Data extracted from a collection
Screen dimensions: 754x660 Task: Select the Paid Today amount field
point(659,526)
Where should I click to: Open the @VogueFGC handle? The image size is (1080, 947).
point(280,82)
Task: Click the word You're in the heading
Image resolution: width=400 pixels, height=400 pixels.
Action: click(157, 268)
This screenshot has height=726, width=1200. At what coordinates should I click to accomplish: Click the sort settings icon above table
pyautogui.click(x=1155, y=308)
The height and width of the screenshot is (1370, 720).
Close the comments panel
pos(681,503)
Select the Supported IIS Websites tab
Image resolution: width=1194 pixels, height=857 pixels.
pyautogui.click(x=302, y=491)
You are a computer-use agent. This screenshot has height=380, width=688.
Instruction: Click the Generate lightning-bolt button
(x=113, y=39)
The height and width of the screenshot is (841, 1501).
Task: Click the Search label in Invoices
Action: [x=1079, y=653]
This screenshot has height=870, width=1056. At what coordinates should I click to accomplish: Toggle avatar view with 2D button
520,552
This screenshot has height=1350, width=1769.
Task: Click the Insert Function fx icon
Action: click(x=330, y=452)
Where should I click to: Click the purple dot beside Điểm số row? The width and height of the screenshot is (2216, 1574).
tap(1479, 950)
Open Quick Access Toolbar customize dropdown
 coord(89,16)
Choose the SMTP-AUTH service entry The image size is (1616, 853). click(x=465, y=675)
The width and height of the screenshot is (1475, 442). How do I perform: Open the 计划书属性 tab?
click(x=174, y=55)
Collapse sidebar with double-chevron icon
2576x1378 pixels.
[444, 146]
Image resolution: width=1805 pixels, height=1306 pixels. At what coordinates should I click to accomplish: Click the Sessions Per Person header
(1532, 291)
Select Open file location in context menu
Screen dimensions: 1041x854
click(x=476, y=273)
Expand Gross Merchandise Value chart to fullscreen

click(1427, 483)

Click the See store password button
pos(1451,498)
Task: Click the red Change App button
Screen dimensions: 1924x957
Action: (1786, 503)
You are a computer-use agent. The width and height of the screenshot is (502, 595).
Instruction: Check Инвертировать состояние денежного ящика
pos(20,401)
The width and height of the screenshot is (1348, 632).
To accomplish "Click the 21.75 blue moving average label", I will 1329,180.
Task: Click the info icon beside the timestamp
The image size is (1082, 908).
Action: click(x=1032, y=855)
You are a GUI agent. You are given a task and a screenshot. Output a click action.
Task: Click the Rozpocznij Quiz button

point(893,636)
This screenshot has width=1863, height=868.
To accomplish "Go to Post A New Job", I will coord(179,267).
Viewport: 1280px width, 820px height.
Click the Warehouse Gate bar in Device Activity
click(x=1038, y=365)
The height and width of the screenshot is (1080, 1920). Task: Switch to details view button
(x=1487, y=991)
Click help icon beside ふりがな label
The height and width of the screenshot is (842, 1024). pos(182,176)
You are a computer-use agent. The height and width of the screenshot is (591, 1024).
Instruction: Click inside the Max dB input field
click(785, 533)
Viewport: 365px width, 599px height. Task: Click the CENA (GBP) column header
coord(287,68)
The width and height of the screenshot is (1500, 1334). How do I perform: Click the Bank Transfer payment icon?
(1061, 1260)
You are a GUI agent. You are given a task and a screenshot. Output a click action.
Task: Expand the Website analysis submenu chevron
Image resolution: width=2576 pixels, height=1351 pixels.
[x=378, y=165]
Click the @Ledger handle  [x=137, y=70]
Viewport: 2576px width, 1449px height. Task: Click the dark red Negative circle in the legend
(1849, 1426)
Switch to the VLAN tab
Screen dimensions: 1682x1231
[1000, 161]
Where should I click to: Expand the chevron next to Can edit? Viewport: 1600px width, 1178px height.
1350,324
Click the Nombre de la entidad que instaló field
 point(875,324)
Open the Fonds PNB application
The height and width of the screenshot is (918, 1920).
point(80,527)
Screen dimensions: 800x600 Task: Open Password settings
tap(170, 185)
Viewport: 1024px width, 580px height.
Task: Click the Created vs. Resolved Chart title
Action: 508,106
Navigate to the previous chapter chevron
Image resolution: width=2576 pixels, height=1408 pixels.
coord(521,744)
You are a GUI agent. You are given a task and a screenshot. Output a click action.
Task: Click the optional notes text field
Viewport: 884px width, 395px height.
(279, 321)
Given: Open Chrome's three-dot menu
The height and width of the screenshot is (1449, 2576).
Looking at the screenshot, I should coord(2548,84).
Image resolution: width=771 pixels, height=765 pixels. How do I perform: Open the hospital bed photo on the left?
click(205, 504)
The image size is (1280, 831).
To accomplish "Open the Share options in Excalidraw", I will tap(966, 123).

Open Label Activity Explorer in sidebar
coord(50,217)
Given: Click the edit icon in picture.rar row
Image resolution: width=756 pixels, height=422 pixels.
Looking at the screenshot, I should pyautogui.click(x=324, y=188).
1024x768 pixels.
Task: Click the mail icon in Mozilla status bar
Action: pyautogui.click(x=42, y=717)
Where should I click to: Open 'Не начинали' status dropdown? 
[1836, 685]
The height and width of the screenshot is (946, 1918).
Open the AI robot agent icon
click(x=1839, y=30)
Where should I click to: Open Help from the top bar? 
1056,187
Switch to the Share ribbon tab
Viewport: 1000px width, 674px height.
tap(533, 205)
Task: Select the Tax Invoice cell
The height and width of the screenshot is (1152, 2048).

> [TASK INSTRUCTIONS]:
Can you copy out all of the rows above word for word?

> [OUTPUT BELOW]:
Screen dimensions: 754x660 Task: Select the Paid Today amount field
point(659,526)
Where should I click to: Open the @VogueFGC handle? The image size is (1080, 947).
point(280,82)
Task: Click the word You're in the heading
Image resolution: width=400 pixels, height=400 pixels.
Action: click(157, 268)
This screenshot has height=726, width=1200. At what coordinates should I click to accomplish: Click the sort settings icon above table
pyautogui.click(x=1155, y=308)
The height and width of the screenshot is (1370, 720).
Close the comments panel
pos(681,503)
Select the Supported IIS Websites tab
Image resolution: width=1194 pixels, height=857 pixels.
pyautogui.click(x=302, y=491)
You are a computer-use agent. This screenshot has height=380, width=688.
Instruction: Click the Generate lightning-bolt button
(x=113, y=39)
The height and width of the screenshot is (841, 1501).
Task: Click the Search label in Invoices
Action: [x=1079, y=653]
This screenshot has height=870, width=1056. At what coordinates should I click to accomplish: Toggle avatar view with 2D button
520,552
This screenshot has height=1350, width=1769.
Task: Click the Insert Function fx icon
Action: click(x=330, y=452)
Where should I click to: Click the purple dot beside Điểm số row? The width and height of the screenshot is (2216, 1574).
tap(1479, 950)
Open Quick Access Toolbar customize dropdown
 coord(89,16)
Choose the SMTP-AUTH service entry The image size is (1616, 853). click(x=465, y=675)
The width and height of the screenshot is (1475, 442). How do I perform: Open the 计划书属性 tab?
click(x=174, y=55)
Collapse sidebar with double-chevron icon
2576x1378 pixels.
[444, 146]
Image resolution: width=1805 pixels, height=1306 pixels. At what coordinates should I click to accomplish: Click the Sessions Per Person header
(1532, 291)
Select Open file location in context menu
Screen dimensions: 1041x854
click(x=476, y=273)
Expand Gross Merchandise Value chart to fullscreen

click(1427, 483)

Click the See store password button
pos(1451,498)
Task: Click the red Change App button
Screen dimensions: 1924x957
Action: (1786, 503)
You are a computer-use agent. The width and height of the screenshot is (502, 595).
Instruction: Check Инвертировать состояние денежного ящика
pos(20,401)
The width and height of the screenshot is (1348, 632).
To accomplish "Click the 21.75 blue moving average label", I will 1329,180.
Task: Click the info icon beside the timestamp
The image size is (1082, 908).
Action: click(x=1032, y=855)
You are a GUI agent. You are given a task and a screenshot. Output a click action.
Task: Click the Rozpocznij Quiz button

point(893,636)
This screenshot has width=1863, height=868.
To accomplish "Go to Post A New Job", I will coord(179,267).
Viewport: 1280px width, 820px height.
Click the Warehouse Gate bar in Device Activity
click(x=1038, y=365)
The height and width of the screenshot is (1080, 1920). Task: Switch to details view button
(x=1487, y=991)
Click help icon beside ふりがな label
The height and width of the screenshot is (842, 1024). pos(182,176)
You are a computer-use agent. The height and width of the screenshot is (591, 1024).
Instruction: Click inside the Max dB input field
click(785, 533)
Viewport: 365px width, 599px height. Task: Click the CENA (GBP) column header
coord(287,68)
The width and height of the screenshot is (1500, 1334). How do I perform: Click the Bank Transfer payment icon?
(1061, 1260)
You are a GUI agent. You are given a task and a screenshot. Output a click action.
Task: Expand the Website analysis submenu chevron
Image resolution: width=2576 pixels, height=1351 pixels.
[x=378, y=165]
Click the @Ledger handle  [x=137, y=70]
Viewport: 2576px width, 1449px height. Task: Click the dark red Negative circle in the legend
(1849, 1426)
Switch to the VLAN tab
Screen dimensions: 1682x1231
[1000, 161]
Where should I click to: Expand the chevron next to Can edit? Viewport: 1600px width, 1178px height.
1350,324
Click the Nombre de la entidad que instaló field
 point(875,324)
Open the Fonds PNB application
The height and width of the screenshot is (918, 1920).
point(80,527)
Screen dimensions: 800x600 Task: Open Password settings
tap(170, 185)
Viewport: 1024px width, 580px height.
Task: Click the Created vs. Resolved Chart title
Action: 508,106
Navigate to the previous chapter chevron
Image resolution: width=2576 pixels, height=1408 pixels.
coord(521,744)
You are a GUI agent. You are given a task and a screenshot. Output a click action.
Task: Click the optional notes text field
Viewport: 884px width, 395px height.
(279, 321)
Given: Open Chrome's three-dot menu
The height and width of the screenshot is (1449, 2576).
Looking at the screenshot, I should coord(2548,84).
Image resolution: width=771 pixels, height=765 pixels. How do I perform: Open the hospital bed photo on the left?
click(205, 504)
The image size is (1280, 831).
To accomplish "Open the Share options in Excalidraw", I will tap(966, 123).

Open Label Activity Explorer in sidebar
coord(50,217)
Given: Click the edit icon in picture.rar row
Image resolution: width=756 pixels, height=422 pixels.
Looking at the screenshot, I should pyautogui.click(x=324, y=188).
1024x768 pixels.
Task: Click the mail icon in Mozilla status bar
Action: pyautogui.click(x=42, y=717)
Where should I click to: Open 'Не начинали' status dropdown? 
[1836, 685]
The height and width of the screenshot is (946, 1918).
Open the AI robot agent icon
click(x=1839, y=30)
Where should I click to: Open Help from the top bar? 
1056,187
Switch to the Share ribbon tab
Viewport: 1000px width, 674px height.
tap(533, 205)
Task: Select the Tax Invoice cell
The height and width of the screenshot is (1152, 2048).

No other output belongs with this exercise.